L'enfant

La nuit et ses rêves troubles : des femmes chevauchent dans les airs, d’autres foulent le sol enneigé, se portent dans les forêts et même dans les maisons : les huis ne les arrêtent pas la nuit venue. Et puis cette main froide qui vous monte dans le dos, sous les draps et sous les habits. Cette maison est habitée par des gens que personne ne voient, qui nous semblent plus proches que ceux de chair. La détresse de toute une jeunesse tient à cela : la frayeur des ombres sans visage, les voix du passé qui se font entendre, la nuit venue. Quand dans nos têtes s’éveillent des êtres endormis depuis des siècles, qui se mettent à parler. Ce noir qui fait peur attise pourtant ce feu qui couve depuis toujours au fond de l’être, les braises ambrées d’un désir de mort, de vivre ce qui était. Ce monde qui change toujours pour le pire n’est alors attirant que pour ses ruines et ses tombes.

Le rêve

Le souffle frais, les lèvres délicates, le sourire lumineux, les yeux en perpétuelle floraison – nous perdons constamment cela. Nous nous accrochons malgré tout à ce beau rêve – le rêve! Celui qui ne doit, ne devrait, jamais… Une source qui ne devrait jamais se tarir.

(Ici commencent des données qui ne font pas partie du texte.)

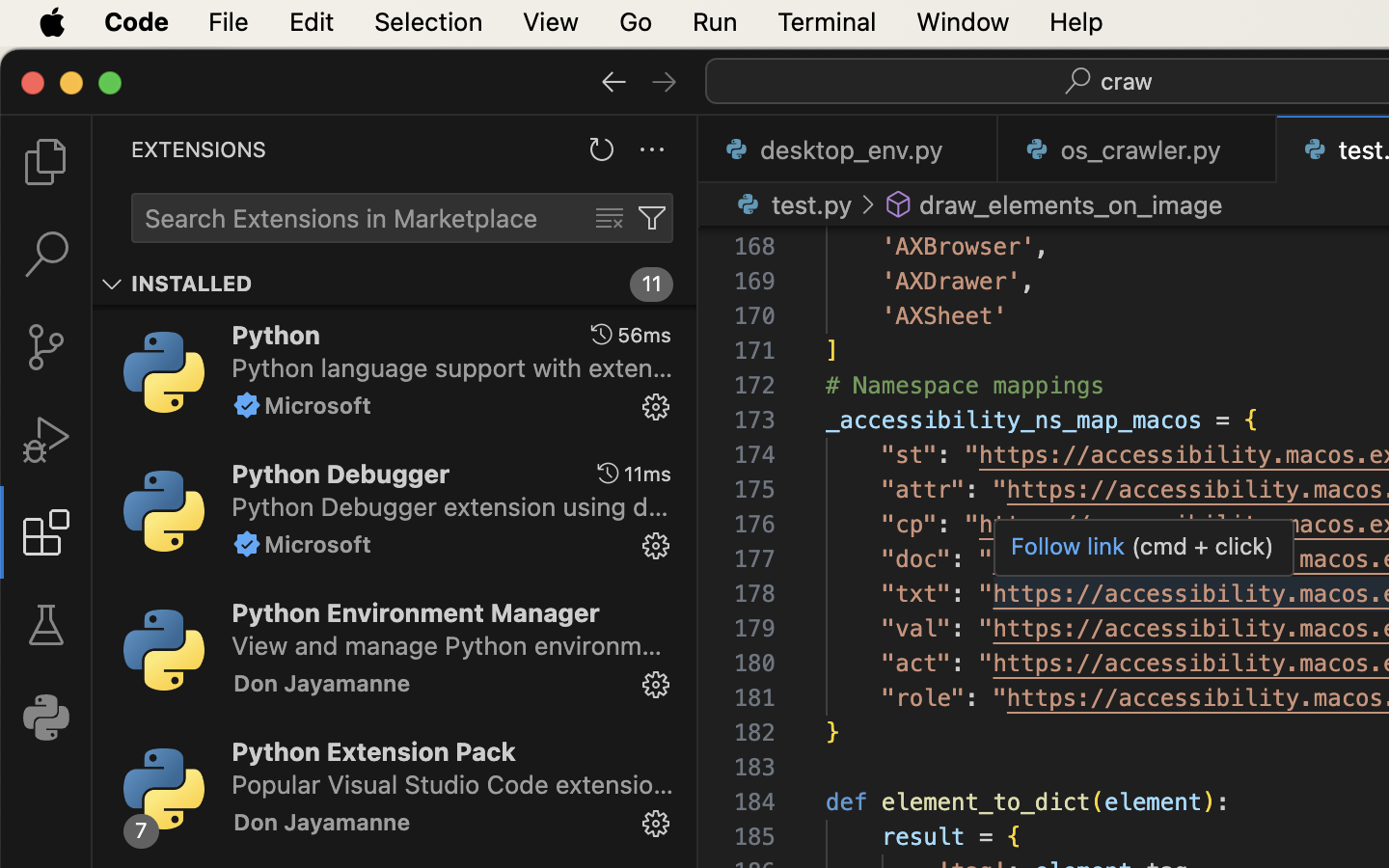
Search Extensions in Marketplace Element type: AXStaticText (341, 218)
 Element type: AXButton (655, 406)
0  Element type: AXRadioButton (46, 346)
 Element type: AXStaticText (898, 204)
1  Element type: AXRadioButton (46, 532)
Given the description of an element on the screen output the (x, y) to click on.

Mais nous rêvons, et perdons et perdons, toujours plus, quelle que soit la couleur qui enveloppe le rêve. Enfin, c’est ce que nous craignons, une crainte irrationnelle qui sommeille en nous depuis le début, enfouie bien profondément, que l’on essaie toujours de chasser dès qu’elle semble vouloir s’ébrouer comme le ferait une bête au sortir de sa tanière ; mais maintenant un torrent puissant semble s’écouler de nos âmes, charriant tous les moments passés jamais vécus et ceux à venir qui ne se dévoilent qu’en un monde de possibilités noyées dans un tissu d’ombres aux contours flous et mordorés, aussi vite entrevues qu’emportées par les flots ; et nous nous vidons ; nous ne voyons plus rien que l’eau tumultueuse ; impossible de reprendre son souffle ; sous nos pieds, le vide ; quant au rêve, il se déverse dans un océan de perte et de solitude, et nous nous enfonçons avec lui et plus nous rêvons, plus nous descendons dans l’abîme.